--- begin Exercise data ---

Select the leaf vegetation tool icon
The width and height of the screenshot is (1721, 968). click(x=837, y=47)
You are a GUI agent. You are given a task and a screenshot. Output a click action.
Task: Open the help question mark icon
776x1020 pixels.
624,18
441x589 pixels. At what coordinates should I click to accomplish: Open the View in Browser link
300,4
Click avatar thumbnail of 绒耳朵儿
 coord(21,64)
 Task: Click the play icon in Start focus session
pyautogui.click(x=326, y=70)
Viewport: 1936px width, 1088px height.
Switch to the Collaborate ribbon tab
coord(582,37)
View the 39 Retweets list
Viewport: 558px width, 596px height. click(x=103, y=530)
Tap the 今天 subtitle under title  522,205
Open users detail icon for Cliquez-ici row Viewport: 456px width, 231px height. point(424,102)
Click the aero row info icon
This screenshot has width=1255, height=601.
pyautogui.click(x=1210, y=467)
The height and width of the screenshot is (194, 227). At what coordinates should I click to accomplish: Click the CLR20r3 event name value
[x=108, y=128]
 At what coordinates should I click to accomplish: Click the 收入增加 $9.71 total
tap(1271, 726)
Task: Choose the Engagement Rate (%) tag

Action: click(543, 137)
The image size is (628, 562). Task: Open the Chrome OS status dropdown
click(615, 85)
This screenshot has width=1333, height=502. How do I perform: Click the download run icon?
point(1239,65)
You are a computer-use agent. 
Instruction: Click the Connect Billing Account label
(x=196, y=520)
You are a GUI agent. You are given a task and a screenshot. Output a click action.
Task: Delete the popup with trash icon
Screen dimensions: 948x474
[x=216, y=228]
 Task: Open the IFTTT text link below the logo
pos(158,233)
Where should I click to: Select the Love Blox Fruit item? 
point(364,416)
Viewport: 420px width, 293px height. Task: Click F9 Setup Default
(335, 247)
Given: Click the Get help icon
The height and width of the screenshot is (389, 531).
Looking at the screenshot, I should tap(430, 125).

--- end Exercise data ---

Set problem: Rewrite every line of the entries above as a Markdown table, skipping blank lines. Use a column named "Row" for the row number and a column named "Entry line" for the line itself.

Problem solution:
| Row | Entry line |
|---|---|
| 1 | Select the leaf vegetation tool icon |
| 2 | The width and height of the screenshot is (1721, 968). click(x=837, y=47) |
| 3 | You are a GUI agent. You are given a task and a screenshot. Output a click action. |
| 4 | Task: Open the help question mark icon |
| 5 | 776x1020 pixels. |
| 6 | 624,18 |
| 7 | 441x589 pixels. At what coordinates should I click to accomplish: Open the View in Browser link |
| 8 | 300,4 |
| 9 | Click avatar thumbnail of 绒耳朵儿 |
| 10 |  coord(21,64) |
| 11 |  Task: Click the play icon in Start focus session |
| 12 | pyautogui.click(x=326, y=70) |
| 13 | Viewport: 1936px width, 1088px height. |
| 14 | Switch to the Collaborate ribbon tab |
| 15 | coord(582,37) |
| 16 | View the 39 Retweets list |
| 17 | Viewport: 558px width, 596px height. click(x=103, y=530) |
| 18 | Tap the 今天 subtitle under title  522,205 |
| 19 | Open users detail icon for Cliquez-ici row Viewport: 456px width, 231px height. point(424,102) |
| 20 | Click the aero row info icon |
| 21 | This screenshot has width=1255, height=601. |
| 22 | pyautogui.click(x=1210, y=467) |
| 23 | The height and width of the screenshot is (194, 227). At what coordinates should I click to accomplish: Click the CLR20r3 event name value |
| 24 | [x=108, y=128] |
| 25 |  At what coordinates should I click to accomplish: Click the 收入增加 $9.71 total |
| 26 | tap(1271, 726) |
| 27 | Task: Choose the Engagement Rate (%) tag |
| 28 | Action: click(543, 137) |
| 29 | The image size is (628, 562). Task: Open the Chrome OS status dropdown |
| 30 | click(615, 85) |
| 31 | This screenshot has width=1333, height=502. How do I perform: Click the download run icon? |
| 32 | point(1239,65) |
| 33 | You are a computer-use agent.  |
| 34 | Instruction: Click the Connect Billing Account label |
| 35 | (x=196, y=520) |
| 36 | You are a GUI agent. You are given a task and a screenshot. Output a click action. |
| 37 | Task: Delete the popup with trash icon |
| 38 | Screen dimensions: 948x474 |
| 39 | [x=216, y=228] |
| 40 |  Task: Open the IFTTT text link below the logo |
| 41 | pos(158,233) |
| 42 | Where should I click to: Select the Love Blox Fruit item?  |
| 43 | point(364,416) |
| 44 | Viewport: 420px width, 293px height. Task: Click F9 Setup Default |
| 45 | (335, 247) |
| 46 | Given: Click the Get help icon |
| 47 | The height and width of the screenshot is (389, 531). |
| 48 | Looking at the screenshot, I should tap(430, 125). |